DETROIT — Completely soaked by the spraying champagne and flowing beer, Mitch Garver was nevertheless reflective as the Twins celebrated Thursday night. He had witnessed one of these scrums before. He felt part of this one.

"I tasted this in 2017," when the Twins won a one-game wild-card berth, "but I was just a very very small part of that," Garver said. "This is a completely different feeling. I'm a big leaguer and I'm on the best team in the Central. It's unbelievable."

Actually, it's not, Marwin Gonzalez said. He signed with the Twins two weeks after spring training opened, and he said he realized before the calendar turned to March that he had made a smart decision. "When I saw how much talent this team has, I knew it was a team that would win," he said. "We've got players who can win in a lot of different ways, so it's not a surprise that we're here. It would be a surprise if we weren't."

Maybe to him, but Kyle Gibson said he detected plenty of doubters along the way to the Twins' first AL Central championship in nine seasons.

"All along the way, people have said, 'Just wait until they stumble.' Back in spring training, we heard that it's the Indians' division. And when we got a half-game down [in the standings], they said 'that's going to be the end,' " Gibson said. "Right now, those people are busy finding a way to say that the Yankees are going to beat us, that the Astros are going to beat us, whoever it is. But you know what? We're not going to worry about that. We're going to play the way we play. We're going to play Twins baseball and we'll see what happens."

He's right, there will be a lot more skeptics along the way, and not just because the Twins will finish the season with a half-dozen or so fewer wins than their opponent, which is almost certain to be New York, naturally. The Twins' last three playoff appearances were against the Yankees, and the Twins went 0-7 in them. They've lost 10 straight playoff games to New York.

But Gonzalez, who owns a World Series ring he won with the Astros in 2017, had a rebuttal. "Every team that goes to the postseason has a chance to win it," he said. "Every team in it is a great team, and we are, too."

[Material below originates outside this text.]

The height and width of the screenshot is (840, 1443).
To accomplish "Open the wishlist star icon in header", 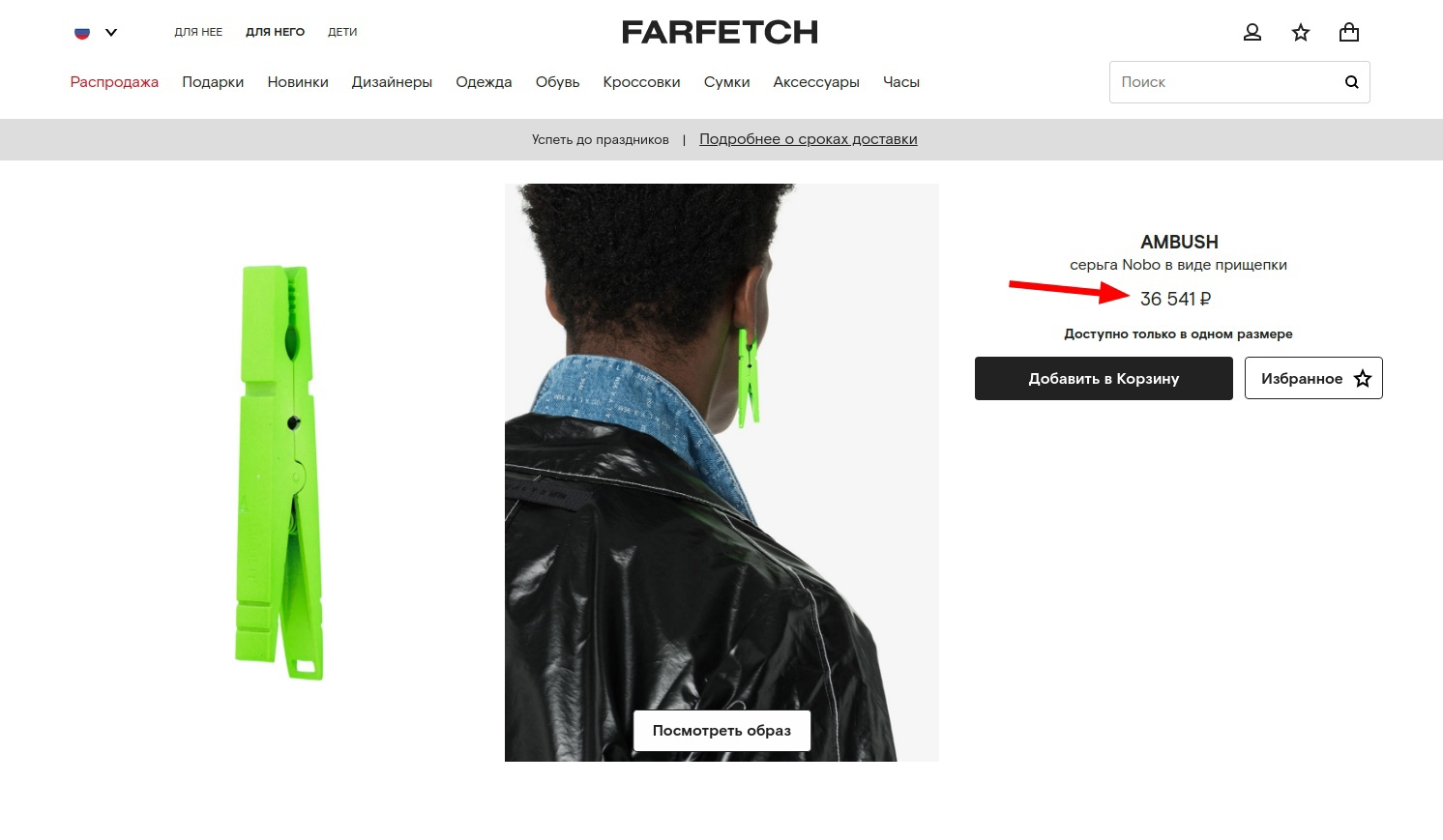I will [1301, 32].
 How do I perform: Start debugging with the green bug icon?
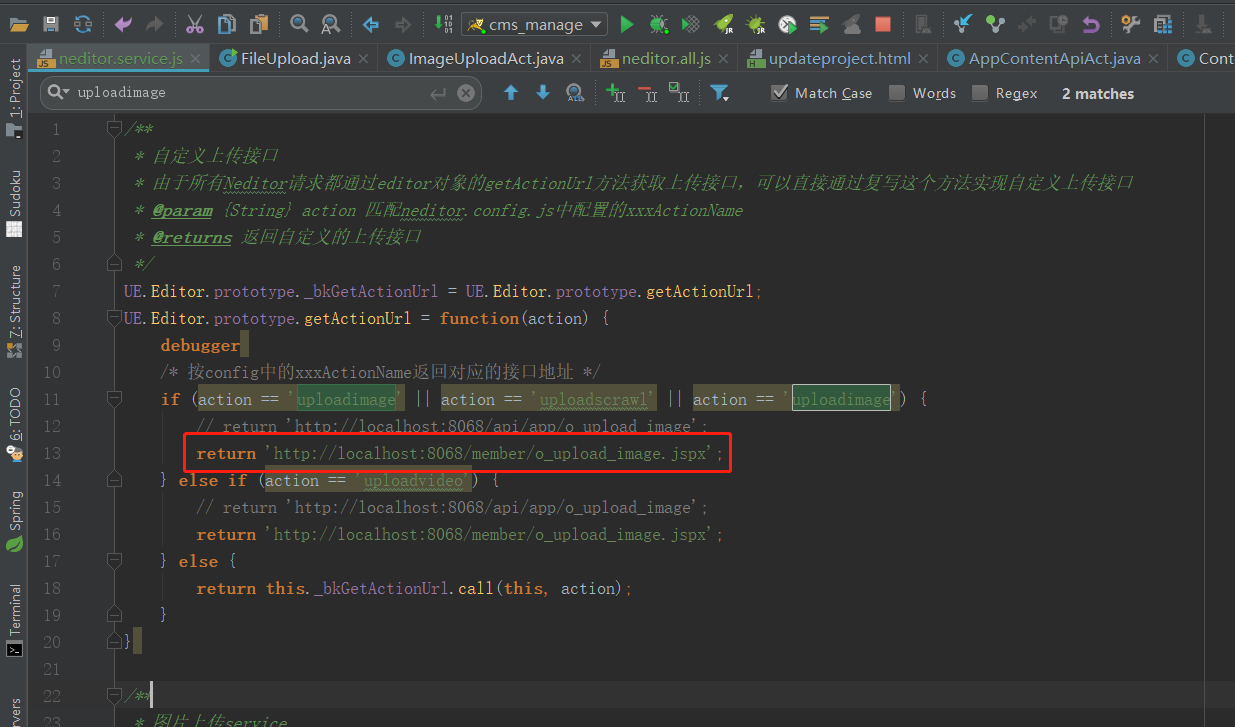point(658,24)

Rocco Baldelli, the manager who orchestrated this run, knows first-hand that's true. He played for one of the most improbable World Series teams in history, the out-of-nowhere 2008 Rays, and even hit a home run in the series.

"Knowing that we have an opportunity to play for a World Series is exactly where we want to be right now," Baldelli said as he celebrated his birthday. "Everyone in this room should feel really good."